Anomalous Enhancement of Dielectric Strength in Polymer Thin Films

This study explores the effects of polymer morphology, specifically film thickness and crosslinking density, on dielectric behavior. Polydimethylsiloxane (PDMS) is selected as the model system as it has widespread applications as a dielectric elastomer actuator (DEA), where performance is strongly influenced by its dielectric constant (k) and the square of the applied electric field (E). In today's rapidly advancing world, the trend toward miniaturizing electronics is increasingly important, as smaller, more efficient components are crucial for modern devices. Thin films, like PDMS, play a vital role in this miniaturization process, offering the potential to maintain high-performance standards while reducing size. Additionally, PDMS-based DEAs show immense promise in fields like robotics and therapeutic devices, including stroke rehabilitation, where they could mimic muscle movements by applying controlled forces, thereby enabling more natural interactions in these applications. However, PDMS use in DEAs is limited by the high electric fields required for operation, which presents significant safety risks. Our research aims to address these concerns by enhancing the dielectric breakdown strength (Eb) of polymers without compromising its other key properties.
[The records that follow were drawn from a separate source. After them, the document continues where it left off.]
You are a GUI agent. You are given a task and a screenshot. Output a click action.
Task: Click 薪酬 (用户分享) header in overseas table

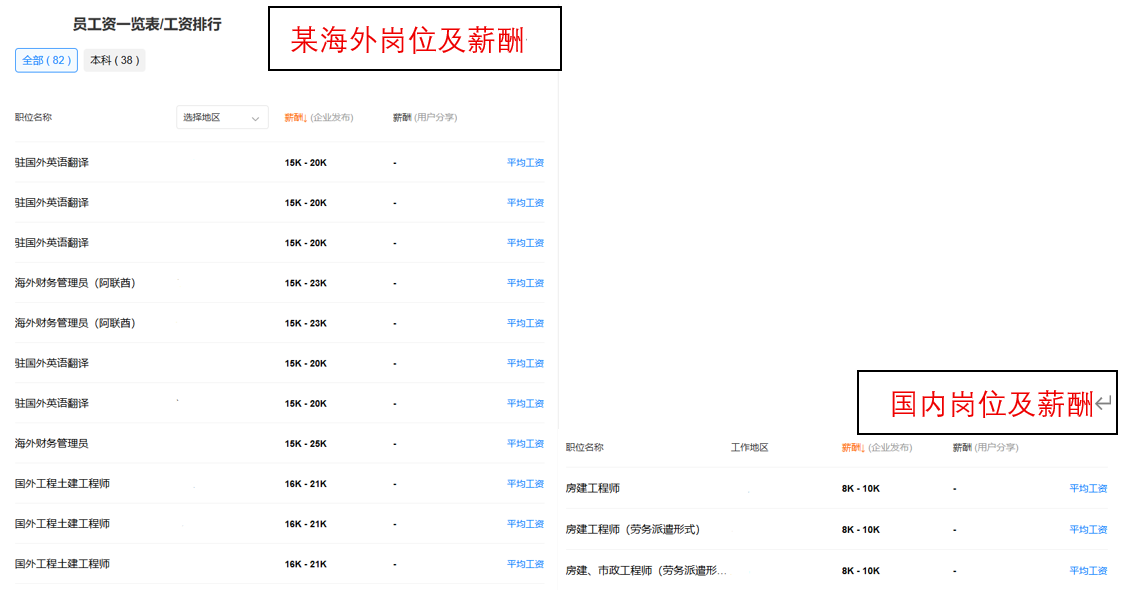[x=425, y=118]
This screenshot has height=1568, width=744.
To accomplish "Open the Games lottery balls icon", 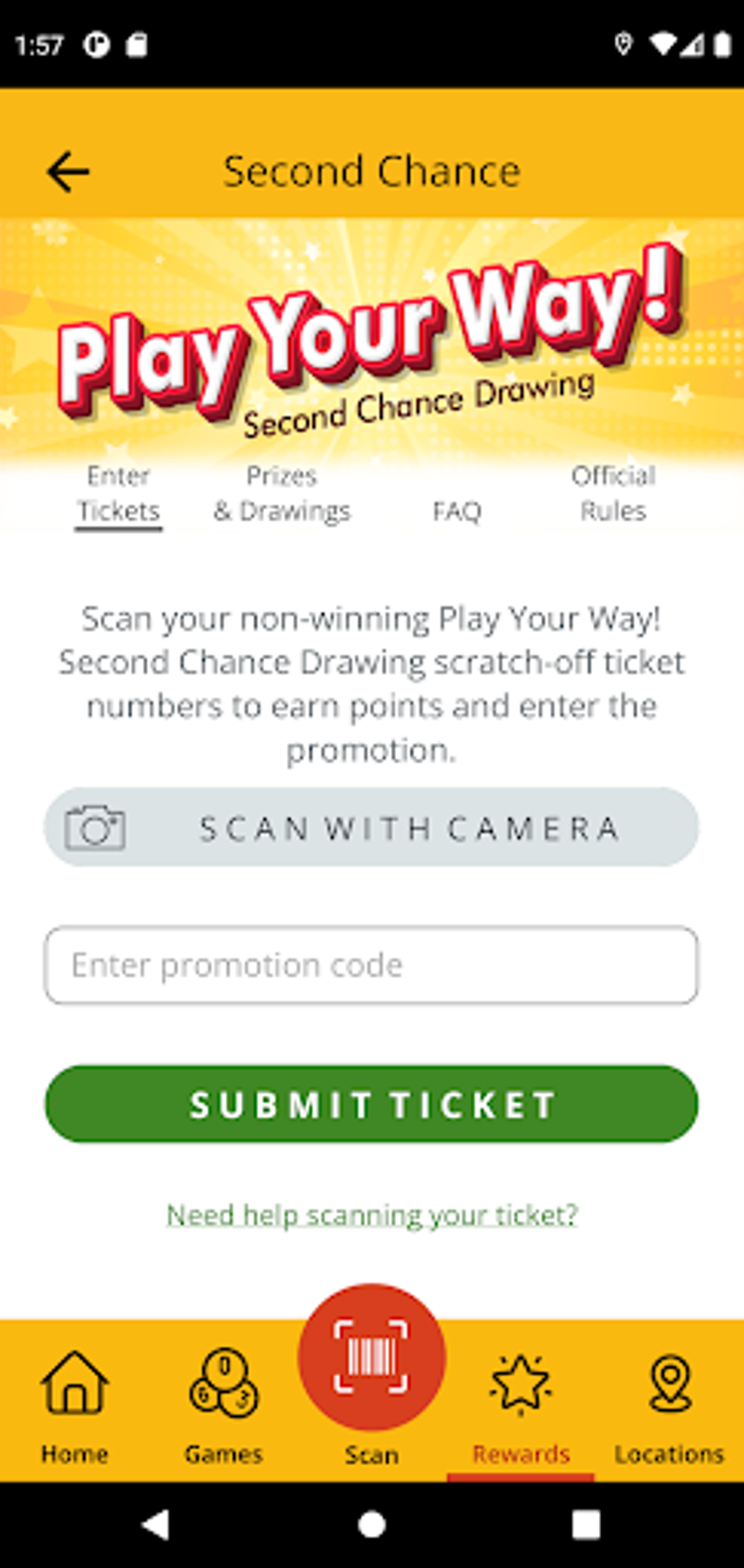I will click(223, 1382).
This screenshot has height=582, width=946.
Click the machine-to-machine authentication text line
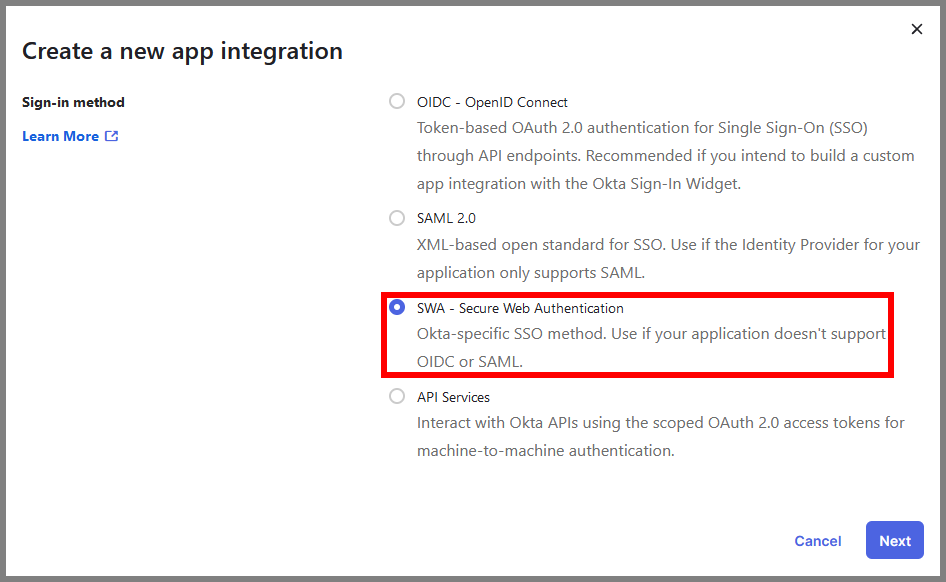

Our findings demonstrate that increasing the crosslinking density, achieved by adjusting the proportion of the curing agent, results in a decrease in the dielectric constant. This reduction is likely due to a lower silica filler content, a trend that typically hampers electromechanical performance. However, despite this reduction in k, we discovered that modifying the crosslinking density allowed us to achieve desirable mechanical and dielectric properties simultaneously.
A pivotal discovery in our study pertains to the effect of film thickness on dielectric breakdown strength. For thicker PDMS films (~40 µm), we measured an average Weibull breakdown strength of 188.8 MV/m. Remarkably, when the film thickness was reduced to 15 nm, we observed a dramatic increase in breakdown strength, reaching an average of 20,000 MV/m, an increase of approximately 10,443%. This extraordinary enhancement in breakdown strength is attributed to lateral chain stretching in sub-micron films and proportional decay in the polarizability of the polymer.
The implications of our research suggest that by manipulating the crosslinking density and film thickness, we can engineer polymer films with enhanced dielectric properties, making them ideal for miniaturized electronics and improving their safety and viability in high-power density applications. These insights also contribute to the development of robust and efficient DEAs for use in advanced fields such as robotics and therapeutic devices, enabling potential breakthroughs in stroke rehabilitation and similar areas where muscle-mimicking movements through controlled forces are essential.